§ **Selected extract**
..........

Wednesday, May 13, 2009

Isaiah 43:18-19

I went to court today... Pleaded "no contest" to not stopping before turning right on red. Long story short, I asked the judge a bunch of questions, she kindly told me NO and reduced my fine to leave me with a $300+ picture and some demerit points. I don't know... I think the picture was worth it.

I was pretty irritated with the whole procedure. That one intersection (according to reports), brings in about $500,000 a year from "patient" peeps like myself. It's a great money making mechanism, but probably not a good idea for restaurants on that intersection. That was one expensive burger. At least I got a picture.

Anyway... I'm trying my best to not complain about ANYTHING, and give thanks in all situations (hence my "glee" at the candid and frankly unflattering picture). I think a large part of that, for me at least, is letting go of the past and not revisiting it with regret or reminiscence. My mom shared the following verses with me a while back, reminding me to press on and live in the present. It was so timely.

Isiah 43

18 "Forget the former things;
do not dwell on the past.

19 See, I am doing a new thing!
Now it springs up; do you not perceive it?
I am making a way in the desert
and streams in the wasteland.

As a bit of Mother's Day plug, I must say that my mom is really blessed with these words of wisdom backed by love and compassion. I am a beneficiary. When I was younger, my parents gave me a card that read something along the lines of: when you live in the past with all your regrets, I (God) am not there... when you live in the future, with all of its aspirations and ambitions, I am not there... when you live in the present, I am.

I'll always remember that card. I don't think it's theologically 100%, but it's a great reminder that we were NOT made to live on past memories and accomplishments or future hopes / pleasures. I constantly find myself falling into that trap. Somehow, when you remember the past - EVEN times of suffering - they always seem rosy compared to present sufferings. Army was GREAT, even though I hated being devoured by mosquitoes or sleeping in doo-doo. College was GREAT, even though I struggled with workload/responsibilities/job search... You get the point.

On certain occasions (when I am not picking the log out of my eye), I find myself in conversations where people are constantly complaining. No matter how you frame it, there is always a negative take. If you look carefully at these conversations, there's always an aspect of either: the past was so much better or it's so much better to be in the future. Kids want to be adults, adults want to be kids, college kids want to work, working adults want to study... You name it.

Forget the former things. That is life. If you (I really mean I) stop living in the past, you'll see that God is moving and working in your life in the very present. Do you not perceive it? Take stock of your life. God has never let you down and He never will; His track record is perfect. There is no joy in being a downer and living in the past. He promises us a life of fullness, and that is a life that is trusting Him to take care of us as we embark on this wild adventure. I really wish that I could perceive this in full and be so convinced... yet convicted by my lack of faith. He is making these streams and ways, EVEN in the midst of our deserts and wastelands (yes... even when we refused to listen and stubbornly made our way there).

Oh well. At this point, I have reached the level of shamelessly preaching to myself, and leveraging my expensive picture as fodder for optimism and a timely reminder for joy. I shall stop.

1 comment:

  1. Life to the full!

    The pic isn't bad. Can you Photoshop it so your eyes glow red?

..........

§ **Provided data**

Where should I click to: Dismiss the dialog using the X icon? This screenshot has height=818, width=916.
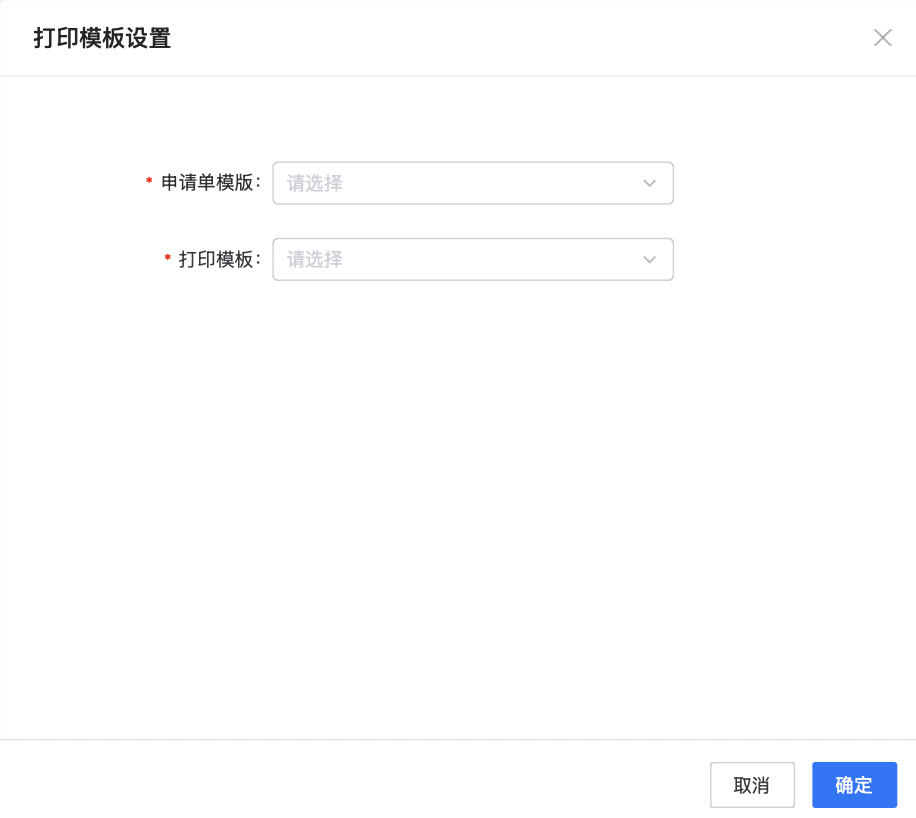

..........

Rewrite the blog post's passage that begins at "Anyway... I'm trying" and ends after "was so timely.", replacing "glee" with "delight".

Anyway... I'm trying my best to not complain about ANYTHING, and give thanks in all situations (hence my "delight" at the candid and frankly unflattering picture). I think a large part of that, for me at least, is letting go of the past and not revisiting it with regret or reminiscence. My mom shared the following verses with me a while back, reminding me to press on and live in the present. It was so timely.